TEXT EXTRACT:
━━━━━━━━━━

# Returning Unions... what next?



## Chef Jer (Apr 3, 2011)

I recently bought Union SL's for my Cobra. I rode them for the second time today and can't get the toe cap to stay on my boot. I've tried adjusting the ladder length, placement on boot, they just won't stay put. Oh well. I'm looking for suggestions on bindings to pair with a NS Cobra. I'm currently considering:

Raiden Phantoms
Now IPO - (some reservations about durability). 


I already have Cartels on another board... so lets eliminate them from consideration.

Let me know your recommendations and why. Thanks in advance.

BA, Snowwolf, and Nivek - I'm especially interested in your thoughts!!

I don't want this to be a Union bashing thread!! I actually really like the SL's. Very comfortable and responsive... just don't work with my boot.


----------



## Extremo (Nov 6, 2008)

Did you try moving the toe strap into the slot furthest from the toe? It need to be at an angle to cap over the boot. 

Or you could just add this:

Burton Gettagrip Capstrap from Dogfunk.com

It's better than any cap you'll find.


----------



## Chef Jer (Apr 3, 2011)

Extremo said:


> Did you try moving the toe strap into the slot furthest from the toe? It need to be at an angle to cap over the boot.
> 
> Or you could just add this:
> 
> ...


Yes strap is at the slot furthest from the toe and is set up so that the cap is at angle over the boot. Won't stay put.

Not gonna spend another $40 to fix something that should work out of the box. Time to go a different direction.


----------



## ShredLife (Feb 6, 2010)

Snowolf will probably say Rome 390s or arsenals, Nivek will say NOW ipos, raiden phantoms, something by flux and maybe something by flow, i dunno what BAs on now - he was stoked on ipos i think as well as raidens. any one of them will have better toestraps than Union. 

i know you don't want burton suggestions but just curious what you didn't like about your diodes?


----------



## Chef Jer (Apr 3, 2011)

ShredLife said:


> i know you don't want burton suggestions but just curious what you didn't like about your diodes?

━━━━━━━━━━

GIVEN EXERCISE: Reproduce word for word the stretch of the thread about returning Union bindings from "Not gonna spend" through "toestraps than Union.".

Rows for locating text and elements:
━━━━━━━━━━

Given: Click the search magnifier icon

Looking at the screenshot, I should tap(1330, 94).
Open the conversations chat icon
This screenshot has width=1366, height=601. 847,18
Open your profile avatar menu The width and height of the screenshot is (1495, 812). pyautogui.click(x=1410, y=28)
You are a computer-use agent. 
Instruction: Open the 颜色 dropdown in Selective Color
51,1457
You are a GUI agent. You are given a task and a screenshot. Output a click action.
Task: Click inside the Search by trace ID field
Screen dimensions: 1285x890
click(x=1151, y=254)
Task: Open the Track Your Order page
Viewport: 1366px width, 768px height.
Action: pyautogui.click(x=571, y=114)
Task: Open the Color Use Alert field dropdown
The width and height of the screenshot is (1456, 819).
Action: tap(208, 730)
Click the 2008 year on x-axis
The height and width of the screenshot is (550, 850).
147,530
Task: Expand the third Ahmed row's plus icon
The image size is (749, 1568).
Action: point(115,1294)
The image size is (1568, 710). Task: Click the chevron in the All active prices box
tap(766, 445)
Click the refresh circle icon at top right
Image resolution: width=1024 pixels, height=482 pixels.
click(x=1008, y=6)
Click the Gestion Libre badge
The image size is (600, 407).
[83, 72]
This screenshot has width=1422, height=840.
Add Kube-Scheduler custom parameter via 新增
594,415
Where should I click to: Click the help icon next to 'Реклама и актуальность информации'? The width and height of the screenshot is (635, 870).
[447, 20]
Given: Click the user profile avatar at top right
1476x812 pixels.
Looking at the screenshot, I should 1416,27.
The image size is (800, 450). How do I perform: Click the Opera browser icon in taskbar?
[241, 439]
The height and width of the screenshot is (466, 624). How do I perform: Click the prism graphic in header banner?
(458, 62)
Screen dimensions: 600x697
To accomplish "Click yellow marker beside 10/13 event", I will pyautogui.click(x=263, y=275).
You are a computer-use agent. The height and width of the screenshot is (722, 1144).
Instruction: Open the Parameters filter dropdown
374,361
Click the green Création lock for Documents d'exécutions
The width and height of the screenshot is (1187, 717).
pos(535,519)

━━━━━━━━━━

THE OUTPUT:
Not gonna spend another $40 to fix something that should work out of the box. Time to go a different direction.


----------



## ShredLife (Feb 6, 2010)

Snowolf will probably say Rome 390s or arsenals, Nivek will say NOW ipos, raiden phantoms, something by flux and maybe something by flow, i dunno what BAs on now - he was stoked on ipos i think as well as raidens. any one of them will have better toestraps than Union.